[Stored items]
BEGIN
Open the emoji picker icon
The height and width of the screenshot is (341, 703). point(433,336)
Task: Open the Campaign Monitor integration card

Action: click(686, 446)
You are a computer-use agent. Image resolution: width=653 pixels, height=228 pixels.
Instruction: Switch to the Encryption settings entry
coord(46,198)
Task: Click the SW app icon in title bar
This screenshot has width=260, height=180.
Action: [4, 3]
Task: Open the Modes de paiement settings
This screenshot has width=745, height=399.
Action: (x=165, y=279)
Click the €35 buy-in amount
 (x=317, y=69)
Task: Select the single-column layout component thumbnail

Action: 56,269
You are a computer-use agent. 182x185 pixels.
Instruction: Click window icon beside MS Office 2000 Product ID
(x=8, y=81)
END
◆ Work task:
Your job is to restate all of the data word for word.

◆ Response to this exercise:
Open the emoji picker icon
The height and width of the screenshot is (341, 703). point(433,336)
Task: Open the Campaign Monitor integration card

Action: click(686, 446)
You are a computer-use agent. Image resolution: width=653 pixels, height=228 pixels.
Instruction: Switch to the Encryption settings entry
coord(46,198)
Task: Click the SW app icon in title bar
This screenshot has width=260, height=180.
Action: [4, 3]
Task: Open the Modes de paiement settings
This screenshot has width=745, height=399.
Action: (x=165, y=279)
Click the €35 buy-in amount
 (x=317, y=69)
Task: Select the single-column layout component thumbnail

Action: 56,269
You are a computer-use agent. 182x185 pixels.
Instruction: Click window icon beside MS Office 2000 Product ID
(x=8, y=81)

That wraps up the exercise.